Quartenkurs 2016

Autor: Petra Moser, Datum: 5. Februar 2017

Quartenkurs vom 27.-31. Dezember 2016

Lustig, heiter und freudig war die Stimmung im diesjährigen Quartenkurs. Gut fünfzig junge Frauen und Männer trafen sich am 27. Dezember in Quarten und wurden nach einer Vorstellungsrunde mit einem feinen Nachtessen begrüsst. Nach der gemeinsamen Tanzrunde blieb viel Zeit sich beim Kafiluz, Musizieren oder Tanzen noch besser kennen zu lernen.

 

Am ersten Kurstag setzten wir uns mit dem Glauben auseinander. Martin Föhn nahm uns mit auf eine Reise zu verschiedenen Religionen und zeigte auf, was der Glaube für Auswirkungen auf das Leben haben kann. Wir lernten die Vorteile eines Glaubens kennen und wurden in unserem eigenen Glauben bestärkt. Nach einem feinen Nachtessen ging es auf eine Fackelwanderung. Anschliessend wurde der Abend mit Jassen, Singen, Tanzen und Musizieren abgerundet und ging für einige fliessend in den nächsten Morgen über =).
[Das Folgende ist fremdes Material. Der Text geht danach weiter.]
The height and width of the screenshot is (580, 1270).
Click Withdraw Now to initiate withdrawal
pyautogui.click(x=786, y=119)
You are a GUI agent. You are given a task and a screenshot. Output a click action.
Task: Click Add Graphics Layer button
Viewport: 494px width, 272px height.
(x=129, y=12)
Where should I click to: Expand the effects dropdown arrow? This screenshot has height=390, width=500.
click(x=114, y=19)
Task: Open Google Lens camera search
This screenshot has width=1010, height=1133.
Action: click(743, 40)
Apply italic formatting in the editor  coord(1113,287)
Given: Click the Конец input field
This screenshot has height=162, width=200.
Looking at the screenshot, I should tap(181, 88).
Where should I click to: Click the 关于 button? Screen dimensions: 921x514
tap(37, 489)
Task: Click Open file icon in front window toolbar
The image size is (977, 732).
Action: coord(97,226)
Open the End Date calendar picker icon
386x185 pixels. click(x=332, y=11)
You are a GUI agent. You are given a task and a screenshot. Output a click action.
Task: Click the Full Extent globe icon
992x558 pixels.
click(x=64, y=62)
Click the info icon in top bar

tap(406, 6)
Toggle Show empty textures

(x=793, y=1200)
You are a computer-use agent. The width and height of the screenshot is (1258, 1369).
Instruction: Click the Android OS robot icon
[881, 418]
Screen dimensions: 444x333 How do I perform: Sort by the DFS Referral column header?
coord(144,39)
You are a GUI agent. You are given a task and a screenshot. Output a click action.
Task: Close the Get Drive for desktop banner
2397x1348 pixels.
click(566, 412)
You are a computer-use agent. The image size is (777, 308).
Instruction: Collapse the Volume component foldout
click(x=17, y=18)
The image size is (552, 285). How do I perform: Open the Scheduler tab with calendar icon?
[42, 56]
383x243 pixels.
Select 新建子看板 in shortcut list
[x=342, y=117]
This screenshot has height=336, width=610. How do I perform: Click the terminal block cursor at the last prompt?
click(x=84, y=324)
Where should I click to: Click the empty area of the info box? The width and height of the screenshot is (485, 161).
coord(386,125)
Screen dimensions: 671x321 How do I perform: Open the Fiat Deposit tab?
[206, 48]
Weiter ging es am zweiten Tag mit dem Thema Migration. Dafür kamen neben dem Referenten der Caritas auch Flüchtlinge vorbei und erzählten aus ihrem Leben. Wir erfuhren hautnah, wie es den betroffenen Menschen vor-, während- und nach der Flucht ergangen ist. Die Begegnung mit den Flüchtlingen war sehr eindrücklich und regte zum Nachdenken an.

Nach einer weiteren stimmungsvollen Nacht brauchten wir Bewegung. Deshalb wurde ein kreativer Stern-OL durchgeführt. Die Aufgaben gingen von Kerzen tragen über Gewicht schätzen bis hin zum Blumenstrauss pflücken. Die Posten erstreckten sich durch ganz Quarten bis hinunter an den Walensee. Am zweiten Halbtag frischten wir unsere Nothelfer-Kenntnisse auf.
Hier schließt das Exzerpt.